- [TASK TO CARRY OUT]: Reproduce every one of these records word for word, leaving out the pictures.

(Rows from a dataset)
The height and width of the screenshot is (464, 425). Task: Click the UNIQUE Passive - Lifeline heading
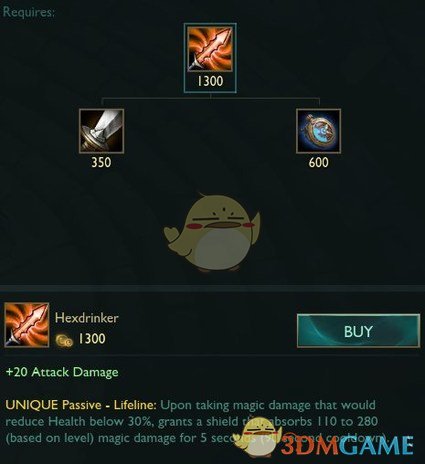point(81,405)

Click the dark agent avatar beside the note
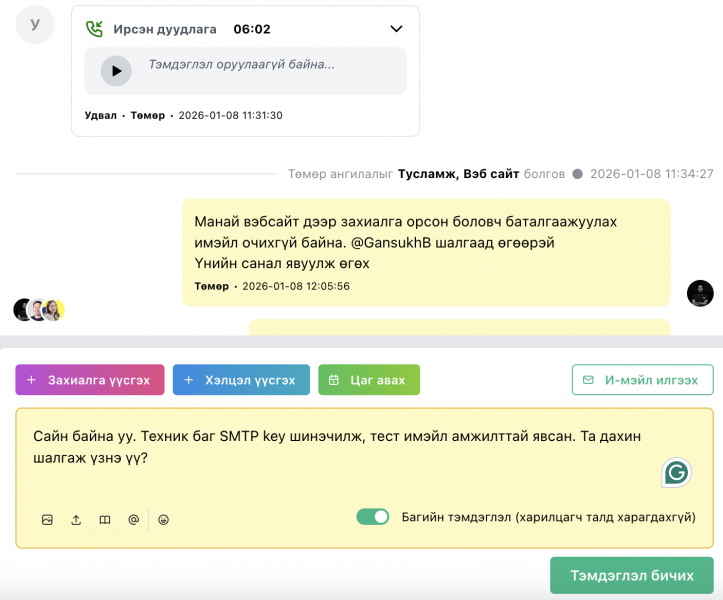click(700, 293)
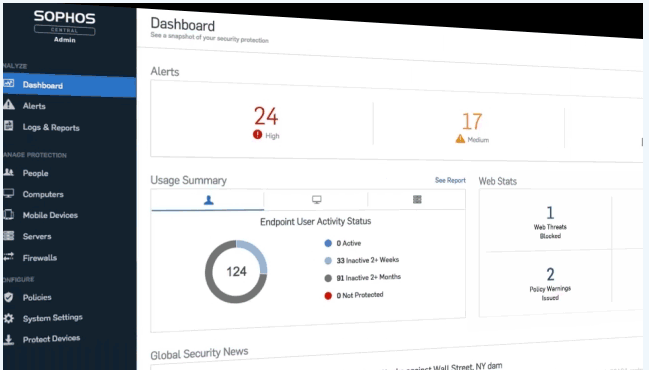Click the Mobile Devices phone icon
The width and height of the screenshot is (649, 370).
tap(9, 214)
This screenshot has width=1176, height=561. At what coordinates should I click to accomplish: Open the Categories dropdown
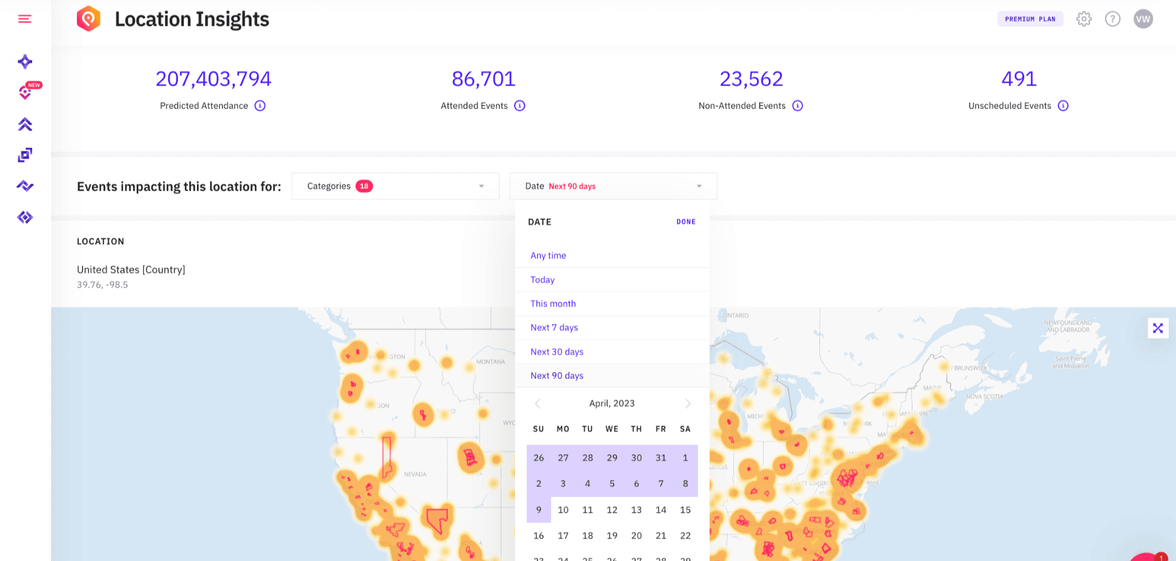point(395,186)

- [EXERCISE ANSWER]:
The height and width of the screenshot is (464, 425). Task: Click the UNIQUE Passive - Lifeline heading
point(81,405)

Click the dark agent avatar beside the note
click(700, 293)
Click the Mobile Devices phone icon
The width and height of the screenshot is (649, 370).
tap(9, 214)
This screenshot has width=1176, height=561. At what coordinates should I click to accomplish: Open the Categories dropdown
point(395,186)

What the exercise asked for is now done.